| Teks Bacaan |
-*-
KABARBURSA.COM - Lebih dari setengah perusahaan Amerika Serikat (AS) yang beroperasi di China mengungkapkan kekhawatiran mereka akan potensi memburuknya hubungan antara dua ekonomi terbesar dunia. Hal ini terungkap dalam hasil survei tahunan yang dirilis Kamar Dagang Amerika (AmCham) di China pada Kamis, 23 Januari 2025.
Sebanyak 51 persen responden survei menyatakan kekhawatiran terhadap kemungkinan penurunan hubungan antara AS dan China di masa depan. Angka ini menjadi yang tertinggi dalam lima tahun terakhir.
Survei ini muncul hanya beberapa hari setelah Presiden Donald Trump resmi memulai masa jabatan keduanya. Meski tak menyebut nama China dalam pidatonya, ancaman peningkatan tarif perdagangan terhadap impor China yang ia gaungkan sebelum-sebelumnya tetap menjadi kekhawatiran banyak pihak.
-*-
(Entri untuk mencari letak teks dan elemen)
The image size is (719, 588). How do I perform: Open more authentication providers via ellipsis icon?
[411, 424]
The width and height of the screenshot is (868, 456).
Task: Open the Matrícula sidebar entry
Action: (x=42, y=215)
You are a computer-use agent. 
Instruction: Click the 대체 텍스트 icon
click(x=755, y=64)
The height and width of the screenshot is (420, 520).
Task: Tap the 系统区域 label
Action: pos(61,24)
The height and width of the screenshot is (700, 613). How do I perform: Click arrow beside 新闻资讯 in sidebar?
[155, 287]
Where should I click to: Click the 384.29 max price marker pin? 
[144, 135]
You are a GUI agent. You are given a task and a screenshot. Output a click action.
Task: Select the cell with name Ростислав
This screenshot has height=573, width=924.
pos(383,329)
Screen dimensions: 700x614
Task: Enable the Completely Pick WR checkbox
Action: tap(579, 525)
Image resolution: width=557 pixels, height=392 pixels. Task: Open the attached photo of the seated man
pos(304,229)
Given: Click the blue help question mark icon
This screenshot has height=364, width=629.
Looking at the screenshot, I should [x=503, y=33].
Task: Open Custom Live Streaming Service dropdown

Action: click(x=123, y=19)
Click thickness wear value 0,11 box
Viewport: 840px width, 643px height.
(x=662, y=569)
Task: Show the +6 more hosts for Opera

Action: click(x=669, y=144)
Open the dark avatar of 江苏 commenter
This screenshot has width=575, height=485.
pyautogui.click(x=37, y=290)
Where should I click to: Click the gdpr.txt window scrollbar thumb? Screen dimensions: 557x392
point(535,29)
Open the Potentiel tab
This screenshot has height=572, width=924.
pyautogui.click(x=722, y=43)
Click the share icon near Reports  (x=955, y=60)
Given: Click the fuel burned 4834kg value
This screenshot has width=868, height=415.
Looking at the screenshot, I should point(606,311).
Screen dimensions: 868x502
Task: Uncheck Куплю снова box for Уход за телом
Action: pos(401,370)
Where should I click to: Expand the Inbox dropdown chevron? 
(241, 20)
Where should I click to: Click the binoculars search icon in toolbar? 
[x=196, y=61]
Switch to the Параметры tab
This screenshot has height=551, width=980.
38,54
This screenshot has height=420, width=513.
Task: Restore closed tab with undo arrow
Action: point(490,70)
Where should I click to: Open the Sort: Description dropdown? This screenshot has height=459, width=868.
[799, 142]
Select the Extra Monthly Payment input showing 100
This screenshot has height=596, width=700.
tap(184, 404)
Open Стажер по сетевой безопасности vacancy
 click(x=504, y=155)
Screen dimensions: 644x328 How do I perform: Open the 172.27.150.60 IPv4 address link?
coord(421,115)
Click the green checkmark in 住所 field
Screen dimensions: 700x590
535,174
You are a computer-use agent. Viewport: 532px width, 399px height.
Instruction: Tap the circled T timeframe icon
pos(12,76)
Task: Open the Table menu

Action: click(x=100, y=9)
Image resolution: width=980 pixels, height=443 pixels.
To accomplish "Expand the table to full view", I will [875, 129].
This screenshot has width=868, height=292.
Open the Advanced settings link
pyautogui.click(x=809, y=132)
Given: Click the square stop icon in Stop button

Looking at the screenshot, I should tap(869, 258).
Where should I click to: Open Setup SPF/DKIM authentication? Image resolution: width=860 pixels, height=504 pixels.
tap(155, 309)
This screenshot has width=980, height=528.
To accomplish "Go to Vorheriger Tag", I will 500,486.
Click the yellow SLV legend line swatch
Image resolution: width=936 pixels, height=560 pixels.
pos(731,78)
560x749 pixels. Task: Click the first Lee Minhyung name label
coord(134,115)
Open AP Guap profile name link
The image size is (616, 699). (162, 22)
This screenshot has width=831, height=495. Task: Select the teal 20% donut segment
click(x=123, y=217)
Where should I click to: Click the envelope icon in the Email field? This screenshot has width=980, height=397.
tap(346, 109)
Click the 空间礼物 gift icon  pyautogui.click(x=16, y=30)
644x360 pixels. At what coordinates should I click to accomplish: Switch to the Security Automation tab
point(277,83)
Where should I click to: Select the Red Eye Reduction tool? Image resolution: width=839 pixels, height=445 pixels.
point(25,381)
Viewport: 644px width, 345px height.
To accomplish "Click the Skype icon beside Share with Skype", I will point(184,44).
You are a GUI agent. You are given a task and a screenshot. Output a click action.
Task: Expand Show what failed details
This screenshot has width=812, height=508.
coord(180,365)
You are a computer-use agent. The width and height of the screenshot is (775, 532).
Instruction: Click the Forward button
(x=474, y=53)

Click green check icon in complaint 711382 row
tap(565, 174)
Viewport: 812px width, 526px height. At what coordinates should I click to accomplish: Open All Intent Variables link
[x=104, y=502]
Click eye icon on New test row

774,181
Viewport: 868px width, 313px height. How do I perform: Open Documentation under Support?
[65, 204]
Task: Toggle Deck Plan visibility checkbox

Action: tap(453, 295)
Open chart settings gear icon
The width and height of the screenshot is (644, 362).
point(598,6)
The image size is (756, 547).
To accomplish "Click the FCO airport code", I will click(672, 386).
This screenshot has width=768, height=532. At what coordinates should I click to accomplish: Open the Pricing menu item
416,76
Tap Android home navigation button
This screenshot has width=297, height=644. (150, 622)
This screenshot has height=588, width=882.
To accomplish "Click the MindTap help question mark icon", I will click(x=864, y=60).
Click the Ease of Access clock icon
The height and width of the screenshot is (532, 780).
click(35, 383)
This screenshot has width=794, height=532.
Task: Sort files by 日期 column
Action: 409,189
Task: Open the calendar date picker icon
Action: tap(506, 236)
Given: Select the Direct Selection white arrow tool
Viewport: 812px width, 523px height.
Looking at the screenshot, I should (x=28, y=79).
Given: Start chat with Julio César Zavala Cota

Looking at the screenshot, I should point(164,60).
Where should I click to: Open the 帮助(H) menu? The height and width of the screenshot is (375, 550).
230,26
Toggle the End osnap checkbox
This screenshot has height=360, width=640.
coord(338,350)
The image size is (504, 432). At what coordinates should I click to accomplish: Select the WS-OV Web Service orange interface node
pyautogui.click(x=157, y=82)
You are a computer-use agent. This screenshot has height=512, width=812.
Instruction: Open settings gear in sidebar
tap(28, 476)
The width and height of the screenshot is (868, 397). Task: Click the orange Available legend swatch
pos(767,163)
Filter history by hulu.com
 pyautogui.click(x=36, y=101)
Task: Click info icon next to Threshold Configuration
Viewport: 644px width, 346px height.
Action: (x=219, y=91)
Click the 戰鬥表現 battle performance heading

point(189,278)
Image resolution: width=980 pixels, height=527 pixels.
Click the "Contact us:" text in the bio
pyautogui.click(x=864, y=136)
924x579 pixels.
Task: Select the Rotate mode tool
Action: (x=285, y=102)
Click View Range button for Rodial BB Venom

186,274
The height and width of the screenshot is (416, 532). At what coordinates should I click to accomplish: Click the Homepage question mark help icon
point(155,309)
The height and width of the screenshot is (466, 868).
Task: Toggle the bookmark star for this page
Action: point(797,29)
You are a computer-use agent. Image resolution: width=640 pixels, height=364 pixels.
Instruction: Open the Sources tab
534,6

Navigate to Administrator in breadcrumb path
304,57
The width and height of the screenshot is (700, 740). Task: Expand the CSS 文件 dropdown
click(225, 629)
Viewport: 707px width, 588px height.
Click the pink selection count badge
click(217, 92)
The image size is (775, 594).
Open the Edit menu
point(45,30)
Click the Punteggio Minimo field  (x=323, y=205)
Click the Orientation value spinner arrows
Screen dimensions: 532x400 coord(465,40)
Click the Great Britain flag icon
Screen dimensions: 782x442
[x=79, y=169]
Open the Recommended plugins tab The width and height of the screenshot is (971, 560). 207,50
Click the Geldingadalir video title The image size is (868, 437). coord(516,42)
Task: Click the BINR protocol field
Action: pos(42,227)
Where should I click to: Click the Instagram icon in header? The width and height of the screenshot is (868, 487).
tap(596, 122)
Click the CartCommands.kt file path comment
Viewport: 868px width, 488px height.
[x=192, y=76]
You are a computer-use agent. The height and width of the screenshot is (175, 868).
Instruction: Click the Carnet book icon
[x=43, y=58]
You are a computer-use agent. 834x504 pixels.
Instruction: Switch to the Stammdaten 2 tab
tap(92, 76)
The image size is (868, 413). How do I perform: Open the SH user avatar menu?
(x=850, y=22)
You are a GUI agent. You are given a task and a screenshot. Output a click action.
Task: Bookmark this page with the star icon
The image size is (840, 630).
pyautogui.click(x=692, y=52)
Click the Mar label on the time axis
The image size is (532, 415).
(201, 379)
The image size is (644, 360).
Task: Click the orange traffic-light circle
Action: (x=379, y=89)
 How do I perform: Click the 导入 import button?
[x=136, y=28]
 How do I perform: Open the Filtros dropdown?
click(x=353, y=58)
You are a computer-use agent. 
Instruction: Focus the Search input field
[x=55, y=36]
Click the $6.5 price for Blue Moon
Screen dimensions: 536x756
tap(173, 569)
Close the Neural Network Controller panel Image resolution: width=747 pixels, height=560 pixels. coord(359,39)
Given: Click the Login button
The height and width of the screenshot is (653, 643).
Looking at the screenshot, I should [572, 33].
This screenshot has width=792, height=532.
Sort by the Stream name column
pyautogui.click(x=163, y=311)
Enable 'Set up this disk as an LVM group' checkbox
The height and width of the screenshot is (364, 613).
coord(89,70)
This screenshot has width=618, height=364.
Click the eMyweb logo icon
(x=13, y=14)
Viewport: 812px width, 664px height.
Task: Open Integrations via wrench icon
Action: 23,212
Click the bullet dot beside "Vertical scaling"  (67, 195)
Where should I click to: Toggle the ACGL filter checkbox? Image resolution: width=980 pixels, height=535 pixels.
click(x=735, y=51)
-*-
| Petunjuk Pengerjaan |
1: Jawab pertanyaan berikut dari berita survei AmCham di China.
(a) Siapa yang merilis survei tahunan itu, dan pada hari serta tanggal berapa?
(b) Berapa persen responden yang khawatir hubungan AS dan China akan memburuk?
(c) Nama apa yang tidak disebut Trump dalam pidatonya?
2: Teruskan berita survei AmCham di China mulai dari kalimat terakhirnya.

| Kunci Jawaban |
1:
(a) Kamar Dagang Amerika (AmCham) di China, pada Kamis, 23 Januari 2025.
(b) 51 persen, angka tertinggi dalam lima tahun terakhir.
(c) Nama China.

2:
"Hubungan yang stabil dan konstruktif, berbasis pada ikatan ekonomi dan perdagangan, sangat penting tidak hanya untuk kemakmuran kedua negara tetapi juga untuk stabilitas ekonomi global," kata Ketua AmCham China, Alvin Liu, dikutip dari Reuters di Jakarta, Kamis, 23 Januari 2025.
Menurut laporan AmCham. ketegangan geopolitik, ketidakpastian kebijakan, dan perselisihan perdagangan menjadi kekhawatiran utama bisnis Amerika di China.
Juru bicara Kementerian Luar Negeri China, Mao Ning, turut menanggapi hasil survei ini. "Saya rasa ini menunjukkan pentingnya menjaga hubungan China-AS yang stabil, sehat, dan berkelanjutan," ujarnya dalam konferensi pers rutin, hari ini.
Ia pun berharap AS dapat bertemu China di tengah jalan dan mendorong hubungan bilateral kembali ke jalur pembangunan yang sehat dan stabil.
Survei ini melibatkan 368 perusahaan anggota AmCham China dan dilakukan antara Oktober dan November tahun lalu. Sebagiannya dilakukan setelah Trump menang dalam pemilu presiden pada 5 November.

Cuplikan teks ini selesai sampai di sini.